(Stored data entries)
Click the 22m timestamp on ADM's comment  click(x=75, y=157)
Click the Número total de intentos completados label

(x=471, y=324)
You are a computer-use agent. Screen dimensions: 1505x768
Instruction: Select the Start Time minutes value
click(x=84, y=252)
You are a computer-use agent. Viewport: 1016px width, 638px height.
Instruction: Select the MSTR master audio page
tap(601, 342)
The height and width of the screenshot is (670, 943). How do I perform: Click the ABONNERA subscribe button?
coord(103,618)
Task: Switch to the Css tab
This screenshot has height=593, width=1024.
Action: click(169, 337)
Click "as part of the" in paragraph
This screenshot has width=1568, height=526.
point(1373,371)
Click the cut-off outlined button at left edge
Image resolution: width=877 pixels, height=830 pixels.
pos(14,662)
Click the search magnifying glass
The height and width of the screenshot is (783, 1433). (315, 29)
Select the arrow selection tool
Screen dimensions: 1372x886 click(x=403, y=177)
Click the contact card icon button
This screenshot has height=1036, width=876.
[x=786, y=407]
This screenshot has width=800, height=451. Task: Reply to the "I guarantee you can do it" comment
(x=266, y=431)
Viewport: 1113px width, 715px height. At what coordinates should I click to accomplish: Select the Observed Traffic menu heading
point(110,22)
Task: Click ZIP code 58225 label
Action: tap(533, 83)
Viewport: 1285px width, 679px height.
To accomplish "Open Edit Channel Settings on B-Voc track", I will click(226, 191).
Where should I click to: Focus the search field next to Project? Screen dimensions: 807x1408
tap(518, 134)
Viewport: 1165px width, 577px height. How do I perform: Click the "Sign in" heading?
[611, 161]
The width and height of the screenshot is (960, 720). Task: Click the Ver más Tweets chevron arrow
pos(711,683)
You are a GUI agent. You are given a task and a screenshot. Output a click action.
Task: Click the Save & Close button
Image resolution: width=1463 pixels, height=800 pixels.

> [The task]
Scan the data for the string "agent" and copy each line in which it occurs.

> [Answer box]
You are a computer-use agent. Screen dimensions: 1505x768
You are a computer-use agent. Viewport: 1016px width, 638px height.
You are a GUI agent. You are given a task and a screenshot. Output a click action.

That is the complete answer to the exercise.